Victoria R. Gil
Quién sabe por qué motivo mi hermana decidió pedir como regalo de su quince cumpleaños las obras completas de James Oliver Curwood que la Editorial Juventud publicó entre 1965 y 1974, y que ambas releíamos cada verano como si estuviéramos dispuestas a ingresar en la Policía Montada del Canadá en cuanto alcanzásemos la edad exigida. Y es que si algo poseen las historias de este escritor norteamericano, bisnieto de una india mohawk y sobrino del capitán Frederick Marryat, uno de los primeros autores en novelar la vida marinera, es la capacidad de hacerte sentir el más rudo de los tramperos o el mejor de los cazadores. Aunque no distingas un Mauser de un Winchester.
El cine ha recurrido a él a menudo y al menos una veintena de películas se han inspirado en sus libros, desde la más famosa, El oso, de Jean-Jacques Annaud, a otras menos conocidas, que contaron con la presencia de actores como John Wayne (El largo camino, 1934) o Rock Hudson (Vuelta a la vida, 1953), entre otros. Pero la más apasionante de sus novelas debió ser su propia vida. Periodista, explorador, aventurero, cazador arrepentido… Durante su adolescencia se escapaba de todo colegio al que se empeñaran en mandarle y sólo después de la más prolongada de sus fugas regresó al hogar familiar, en Michigan, con el dinero suficiente para costearse la universidad. Ganado a tiros, literalmente, gracias a su habilidad como cazador.
De este pasado nacería, como una penitencia autoimpuesta, una tenaz defensa de la naturaleza y varias obras protagonizadas por animales. En el prólogo que escribió precisamente para El rey oso, reconoce que estos libros «constituyen, en cierto modo, una reparación que me esfuerzo en llevar a cabo, y he procurado hacerlos no solamente interesantes en grado sumo, dotándolos de romántico interés, sino que sean también tan exactos, por lo que se refiere a sus hechos, como ha sido posible. Al igual que en la vida humana, hay en la vida selvática tragedias, comedias y sentimientos; hay en ella hechos que merecen ser descritos y que son tan verídicos que no es necesario recurrir a la fantasía.».

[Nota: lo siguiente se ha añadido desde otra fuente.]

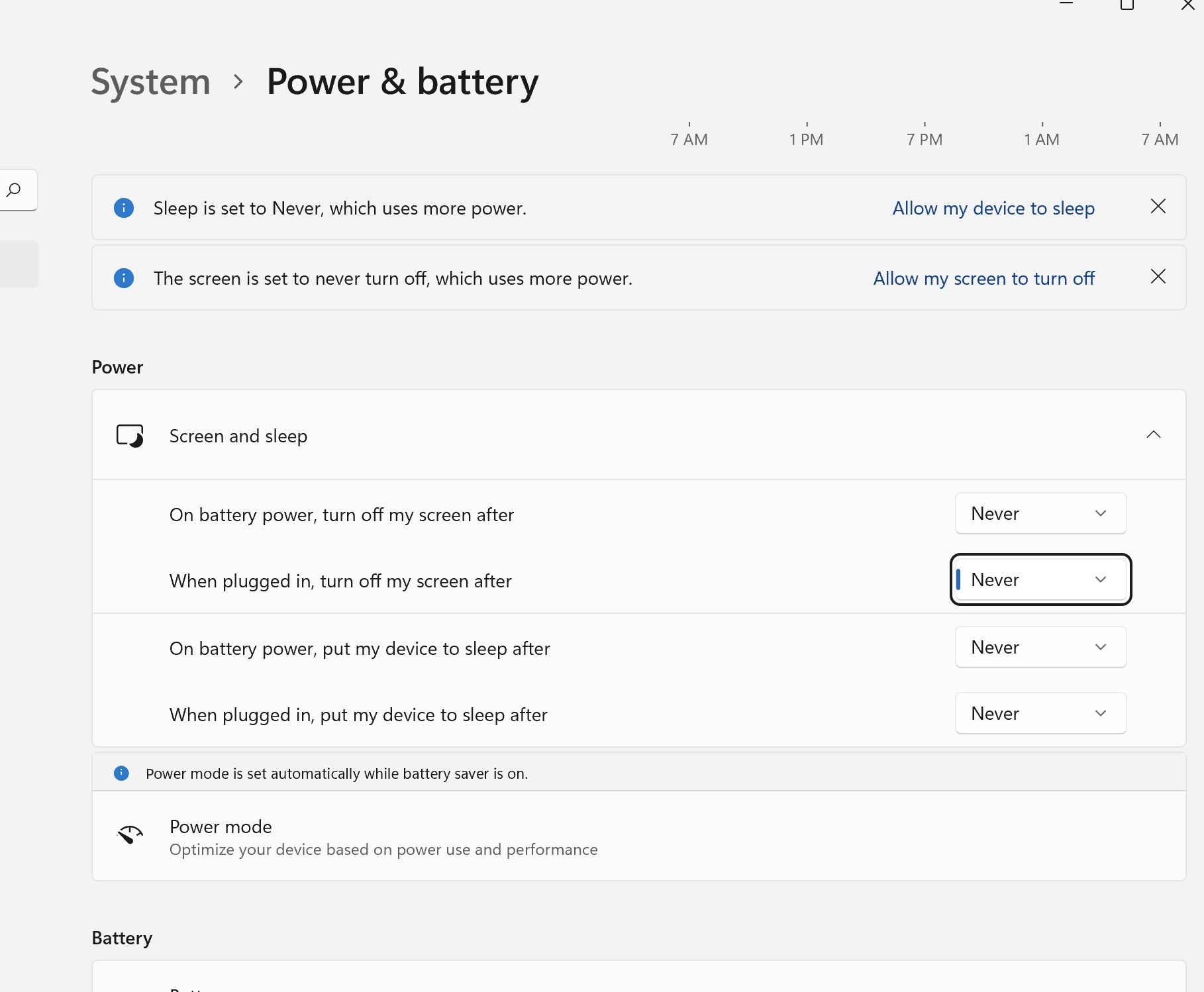Screen dimensions: 1204x992
Task: Click the search magnifier icon
Action: (x=14, y=191)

También hay en estas historias otro objetivo evidente: humanizar a los que creemos salvajes y bestializar a quienes demasiadas veces no tienen nada de humano. Gracias a su amplio conocimiento de la naturaleza y de los animales, con los que convivió en los Grandes Lagos, primero, y en el norte de Canadá y Alaska, después, logra Curwood ese propósito desde las primeras páginas de El rey oso, que se afianzará cuando Thor, un enorme ejemplar de oso pardo, y Muskwa, un osezno sin madre, compartan una arriesgada aventura de incierto desenlace.
La novela, basada en un hecho vivido por el propio Curwood, según explica en el prefacio, se centra en la relación que establecen ambos animales cuando son perseguidos por dos cazadores a través de la Columbia Británica, en plenas Rocosas canadienses. El viaje de supervivencia es a la vez de aprendizaje para el pequeño Muskwa, quien se instruirá no sólo sobre las mejores bayas con que alimentarse, la pesca de la trucha, el cortejo y la fuente de medicamentos naturales que son los pinos, sino también sobre cómo vivir en armonía con un entorno donde la muerte se acepta como moneda de cambio únicamente para sobrevivir y nunca por simple diversión. Una lección que aprenderá también el cazador que no les da tregua.

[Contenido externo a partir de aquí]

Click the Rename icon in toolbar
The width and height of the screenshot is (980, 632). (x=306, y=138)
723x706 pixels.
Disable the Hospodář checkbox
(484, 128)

Escrita en 1915, El rey oso fue publicada un año después con el subtítulo de A romance of the wild, una acertada definición para esta novela sobre la naturaleza, cuya lectura quizás sea más necesaria hoy que un siglo atrás, y que describe, al fin y al cabo, un auténtico romance, el que unió a James Oliver Curwood con la vida salvaje que lo convirtió en escritor.